Percebe-se que as manifestações clínicas têm correlação com os níveis hormonais apresentados por cada caso. Os sintomas de taquicardia e ansiedade, por exemplo, são mais evidentes em pacientes jovens e que apresentem bócios volumosos. A perda de peso também é um sintoma frequente, porém, no caso de pacientes mais jovens, podendo ocorrer ganho ponderal devido ao aumento de apetite. Nas pessoas idosas, há maior predominância dos sintomas cardiopulmonares, tais como a taquicardia, a fibrilação atrial, o edema e a dispneia.

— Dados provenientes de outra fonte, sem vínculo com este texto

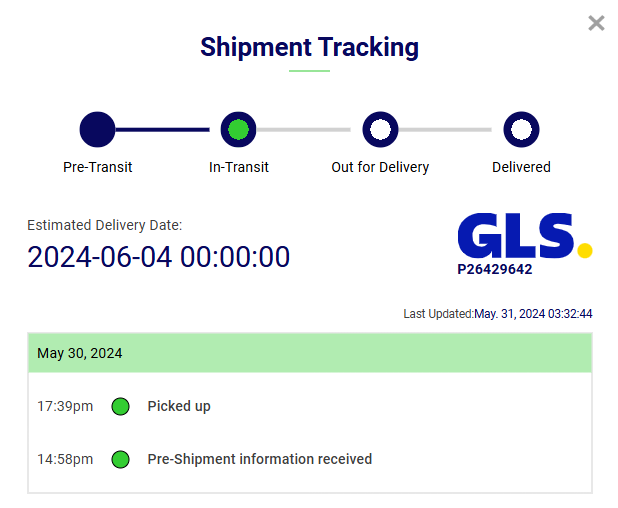Image resolution: width=618 pixels, height=508 pixels.
Task: Click the Shipment Tracking title
Action: point(309,47)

Tratamentos para o hipertireoidismo

A escolha do melhor tratamento para o quadro de hipertireoidismo deverá ser feita após uma avaliação sobre as causas da doença, a idade do paciente, sua condição física, assim como as diversas informações sobre o problema. Na presença de algum dos sintomas relacionados acima, deve-se buscar um diagnóstico com um médico endocrinologista que irá definir o tratamento mais adequado.

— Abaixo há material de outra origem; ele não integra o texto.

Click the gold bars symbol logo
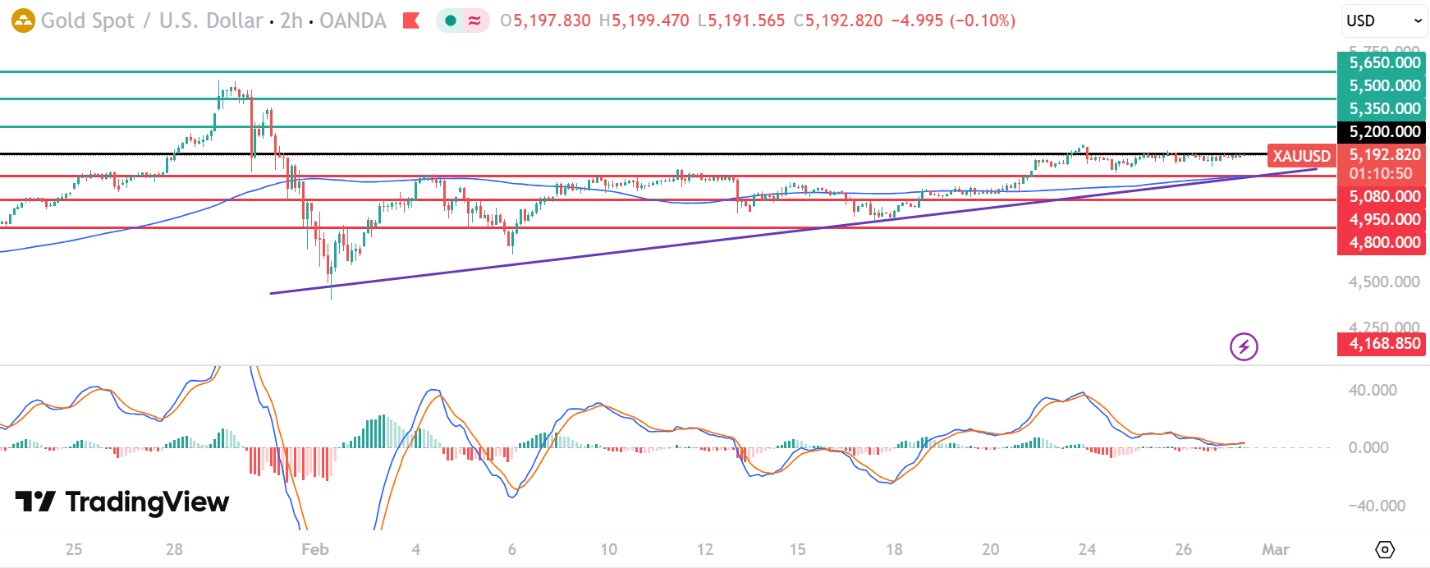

Veja, a seguir, os principais tratamentos do hipertireoidismo:

  • Uso de medicamentos antitireoidianos:

Estes medicamentos ajudam a reduzir a produção dos hormônios da tireoide. Os dois medicamentos antitireoidianos mais conhecidos são o metimazol e o propiltiouracil que bloqueia a conversão do hormônio T4 para o hormônio T3 que é mais ativo metabolicamente. Existem alguns riscos no uso destes medicamentos como a supressão ocasional na produção de glóbulos brancos do sangue pela medula óssea, prejudicando o sistema imunológico;

  • Uso de betabloqueadores:

Os betabloqueadores são utilizados somente para auxiliar no alívio dos sintomas, pois não influenciam na produção dos hormônios da glândula tireoide. O propranolol é um dos mais utilizados, auxiliando na redução da pressão arterial e controlando alguns sintomas como tremores, ansiedade e taquicardia;

  • Uso de iodo radioativo:

O tratamento com iodo radioativo produz inicialmente uma tireoidite intensa, seguida por progressiva atrofia glandular, resultando na destruição da capacidade de síntese da glândula tireoide. Este tratamento é bastante indicado para os casos de hipertireoidismo causados por doença de Graves. A maior questão deste tipo de tratamento é que o paciente precisará tomar comprimidos de hormônio tireoidianos para o resto da vida, mantendo, assim, os níveis normais;

  • Remoção cirúrgica da tireoide:

Outro tratamento pode ser a remoção da tireoide por cirurgia, porém, este caso só é indicado quando outros tratamentos como o uso de medicamentos, por exemplo, não funcionarem.